#### [PROBLEM DESCRIPTION]
Go through the material below, noting each line where the string "green" appears, and give only the total.

*** TASK INPUTS ***

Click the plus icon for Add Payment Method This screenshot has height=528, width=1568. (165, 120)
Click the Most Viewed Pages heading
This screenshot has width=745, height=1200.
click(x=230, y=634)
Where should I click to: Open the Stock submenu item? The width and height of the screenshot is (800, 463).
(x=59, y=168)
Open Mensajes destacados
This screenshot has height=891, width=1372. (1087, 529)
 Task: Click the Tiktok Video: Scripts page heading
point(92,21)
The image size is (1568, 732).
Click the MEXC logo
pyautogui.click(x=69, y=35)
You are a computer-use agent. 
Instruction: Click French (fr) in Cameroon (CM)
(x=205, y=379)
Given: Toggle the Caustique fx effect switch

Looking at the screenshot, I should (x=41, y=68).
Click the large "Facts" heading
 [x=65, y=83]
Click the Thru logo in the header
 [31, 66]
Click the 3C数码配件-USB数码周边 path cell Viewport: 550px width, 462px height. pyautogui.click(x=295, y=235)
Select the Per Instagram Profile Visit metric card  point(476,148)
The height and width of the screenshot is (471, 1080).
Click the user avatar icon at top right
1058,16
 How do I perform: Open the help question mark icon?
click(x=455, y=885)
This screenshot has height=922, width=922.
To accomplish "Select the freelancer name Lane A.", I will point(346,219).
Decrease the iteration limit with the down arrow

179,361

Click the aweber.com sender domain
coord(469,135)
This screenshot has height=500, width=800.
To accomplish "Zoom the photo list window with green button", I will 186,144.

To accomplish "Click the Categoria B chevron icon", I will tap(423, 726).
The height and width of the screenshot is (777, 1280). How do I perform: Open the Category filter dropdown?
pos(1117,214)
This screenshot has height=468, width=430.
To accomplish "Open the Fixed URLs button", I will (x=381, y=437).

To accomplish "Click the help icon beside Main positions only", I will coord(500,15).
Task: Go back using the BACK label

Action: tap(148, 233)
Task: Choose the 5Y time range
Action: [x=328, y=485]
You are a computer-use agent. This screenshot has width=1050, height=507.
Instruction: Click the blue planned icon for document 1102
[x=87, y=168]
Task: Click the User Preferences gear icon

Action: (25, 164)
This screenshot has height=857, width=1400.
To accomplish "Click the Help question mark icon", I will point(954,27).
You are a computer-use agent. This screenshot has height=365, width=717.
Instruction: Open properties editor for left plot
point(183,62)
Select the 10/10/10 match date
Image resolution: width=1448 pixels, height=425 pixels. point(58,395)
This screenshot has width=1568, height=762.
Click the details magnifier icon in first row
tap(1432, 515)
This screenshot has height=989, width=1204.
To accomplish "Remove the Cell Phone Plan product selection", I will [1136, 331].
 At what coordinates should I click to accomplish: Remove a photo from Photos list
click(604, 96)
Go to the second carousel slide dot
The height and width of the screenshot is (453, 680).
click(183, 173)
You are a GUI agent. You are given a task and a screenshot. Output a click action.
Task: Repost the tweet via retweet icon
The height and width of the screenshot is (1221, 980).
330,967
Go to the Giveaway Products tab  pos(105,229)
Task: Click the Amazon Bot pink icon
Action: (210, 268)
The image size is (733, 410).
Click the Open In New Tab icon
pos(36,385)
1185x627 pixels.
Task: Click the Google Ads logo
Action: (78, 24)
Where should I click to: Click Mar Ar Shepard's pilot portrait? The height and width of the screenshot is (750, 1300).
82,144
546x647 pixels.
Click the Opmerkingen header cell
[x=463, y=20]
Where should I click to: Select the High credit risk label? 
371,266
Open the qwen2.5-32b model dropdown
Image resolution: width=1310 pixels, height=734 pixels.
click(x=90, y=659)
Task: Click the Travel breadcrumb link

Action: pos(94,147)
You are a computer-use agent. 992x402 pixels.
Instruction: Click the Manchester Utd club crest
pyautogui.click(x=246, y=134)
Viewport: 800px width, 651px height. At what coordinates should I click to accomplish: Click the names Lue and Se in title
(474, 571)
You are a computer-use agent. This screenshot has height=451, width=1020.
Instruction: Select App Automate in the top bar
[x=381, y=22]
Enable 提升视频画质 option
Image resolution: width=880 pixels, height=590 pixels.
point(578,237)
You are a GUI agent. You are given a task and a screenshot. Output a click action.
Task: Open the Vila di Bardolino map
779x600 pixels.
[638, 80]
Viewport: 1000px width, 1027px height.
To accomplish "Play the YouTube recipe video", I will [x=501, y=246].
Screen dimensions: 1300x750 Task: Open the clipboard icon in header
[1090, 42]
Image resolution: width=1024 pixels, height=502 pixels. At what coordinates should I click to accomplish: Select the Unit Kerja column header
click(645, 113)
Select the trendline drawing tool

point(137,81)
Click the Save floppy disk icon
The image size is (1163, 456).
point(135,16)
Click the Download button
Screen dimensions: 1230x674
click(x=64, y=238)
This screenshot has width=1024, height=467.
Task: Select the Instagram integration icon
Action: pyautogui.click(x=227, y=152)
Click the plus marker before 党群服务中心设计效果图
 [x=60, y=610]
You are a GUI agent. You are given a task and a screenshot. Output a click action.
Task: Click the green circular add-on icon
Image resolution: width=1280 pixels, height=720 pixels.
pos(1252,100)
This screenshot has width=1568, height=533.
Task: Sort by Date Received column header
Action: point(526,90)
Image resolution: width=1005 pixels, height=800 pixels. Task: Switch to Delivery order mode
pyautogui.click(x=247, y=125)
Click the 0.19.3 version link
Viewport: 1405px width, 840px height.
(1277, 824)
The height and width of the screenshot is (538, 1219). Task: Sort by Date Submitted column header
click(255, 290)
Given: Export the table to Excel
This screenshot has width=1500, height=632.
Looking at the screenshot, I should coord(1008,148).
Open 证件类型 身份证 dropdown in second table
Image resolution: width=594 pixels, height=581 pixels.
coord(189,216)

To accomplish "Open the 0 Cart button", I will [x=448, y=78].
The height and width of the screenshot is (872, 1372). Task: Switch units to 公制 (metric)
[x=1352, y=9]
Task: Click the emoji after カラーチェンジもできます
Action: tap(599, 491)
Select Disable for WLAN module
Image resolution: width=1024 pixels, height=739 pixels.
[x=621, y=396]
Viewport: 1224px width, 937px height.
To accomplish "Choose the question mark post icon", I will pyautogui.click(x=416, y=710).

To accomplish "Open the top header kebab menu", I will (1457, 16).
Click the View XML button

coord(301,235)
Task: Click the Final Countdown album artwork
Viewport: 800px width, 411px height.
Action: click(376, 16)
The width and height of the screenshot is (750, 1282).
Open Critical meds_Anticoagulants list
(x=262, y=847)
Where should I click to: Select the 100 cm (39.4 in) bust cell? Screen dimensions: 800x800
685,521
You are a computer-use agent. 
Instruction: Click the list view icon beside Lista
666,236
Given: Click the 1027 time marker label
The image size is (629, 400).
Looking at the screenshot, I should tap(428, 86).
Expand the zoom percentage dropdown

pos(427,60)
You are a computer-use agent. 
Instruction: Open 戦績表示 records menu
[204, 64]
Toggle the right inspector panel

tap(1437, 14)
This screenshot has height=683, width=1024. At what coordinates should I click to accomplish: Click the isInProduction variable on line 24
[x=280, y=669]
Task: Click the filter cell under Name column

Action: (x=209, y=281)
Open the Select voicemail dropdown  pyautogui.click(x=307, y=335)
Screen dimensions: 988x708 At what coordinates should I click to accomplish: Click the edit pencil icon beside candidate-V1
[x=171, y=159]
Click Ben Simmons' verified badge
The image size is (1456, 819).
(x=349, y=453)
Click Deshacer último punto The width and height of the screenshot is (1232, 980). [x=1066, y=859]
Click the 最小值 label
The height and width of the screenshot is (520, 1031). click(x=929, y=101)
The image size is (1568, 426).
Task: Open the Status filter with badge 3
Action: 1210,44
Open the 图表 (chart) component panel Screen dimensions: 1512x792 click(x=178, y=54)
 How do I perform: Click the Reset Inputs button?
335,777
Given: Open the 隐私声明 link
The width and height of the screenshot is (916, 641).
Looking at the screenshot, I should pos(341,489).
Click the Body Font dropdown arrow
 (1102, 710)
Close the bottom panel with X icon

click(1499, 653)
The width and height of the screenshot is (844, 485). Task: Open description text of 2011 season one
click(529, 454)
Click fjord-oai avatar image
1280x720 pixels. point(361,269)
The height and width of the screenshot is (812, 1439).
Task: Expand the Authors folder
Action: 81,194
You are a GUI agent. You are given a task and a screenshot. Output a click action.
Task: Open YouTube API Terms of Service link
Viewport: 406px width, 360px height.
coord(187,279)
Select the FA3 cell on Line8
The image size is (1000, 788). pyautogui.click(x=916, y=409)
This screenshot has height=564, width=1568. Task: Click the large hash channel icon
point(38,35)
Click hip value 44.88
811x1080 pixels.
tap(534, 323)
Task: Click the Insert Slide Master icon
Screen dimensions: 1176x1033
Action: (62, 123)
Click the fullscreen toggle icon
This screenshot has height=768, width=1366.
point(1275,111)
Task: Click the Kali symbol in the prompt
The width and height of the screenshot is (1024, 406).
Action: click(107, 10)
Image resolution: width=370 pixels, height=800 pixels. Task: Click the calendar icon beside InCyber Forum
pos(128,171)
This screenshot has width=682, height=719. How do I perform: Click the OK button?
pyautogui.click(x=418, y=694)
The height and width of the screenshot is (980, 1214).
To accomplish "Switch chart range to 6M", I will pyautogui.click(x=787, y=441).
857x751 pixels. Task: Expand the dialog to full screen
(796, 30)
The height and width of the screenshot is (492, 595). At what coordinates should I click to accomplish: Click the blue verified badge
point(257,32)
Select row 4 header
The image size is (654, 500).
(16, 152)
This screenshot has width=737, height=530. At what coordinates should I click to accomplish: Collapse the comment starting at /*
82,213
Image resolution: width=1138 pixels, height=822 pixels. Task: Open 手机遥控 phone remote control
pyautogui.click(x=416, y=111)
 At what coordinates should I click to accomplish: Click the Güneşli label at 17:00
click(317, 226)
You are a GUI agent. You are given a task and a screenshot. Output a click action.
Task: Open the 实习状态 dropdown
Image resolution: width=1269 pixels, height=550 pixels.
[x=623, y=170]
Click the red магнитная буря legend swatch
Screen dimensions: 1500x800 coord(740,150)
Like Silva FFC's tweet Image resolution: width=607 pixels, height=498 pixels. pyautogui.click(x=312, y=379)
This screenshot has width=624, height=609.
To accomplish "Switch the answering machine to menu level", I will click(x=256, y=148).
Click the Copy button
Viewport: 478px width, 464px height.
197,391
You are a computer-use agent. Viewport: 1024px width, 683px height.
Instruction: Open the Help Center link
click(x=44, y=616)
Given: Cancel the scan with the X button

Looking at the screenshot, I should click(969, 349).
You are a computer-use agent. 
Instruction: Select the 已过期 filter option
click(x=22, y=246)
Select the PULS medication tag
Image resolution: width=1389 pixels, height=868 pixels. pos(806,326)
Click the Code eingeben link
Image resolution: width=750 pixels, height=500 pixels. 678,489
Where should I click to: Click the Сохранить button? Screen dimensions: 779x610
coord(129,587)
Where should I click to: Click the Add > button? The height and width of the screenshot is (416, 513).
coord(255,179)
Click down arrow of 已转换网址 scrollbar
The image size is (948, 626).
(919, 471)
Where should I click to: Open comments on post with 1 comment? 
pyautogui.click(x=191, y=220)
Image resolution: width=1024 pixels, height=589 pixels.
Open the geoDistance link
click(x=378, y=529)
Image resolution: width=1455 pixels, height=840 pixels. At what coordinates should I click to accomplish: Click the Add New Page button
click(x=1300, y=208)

***

#### [RESPONSE TO THIS EXERCISE]
2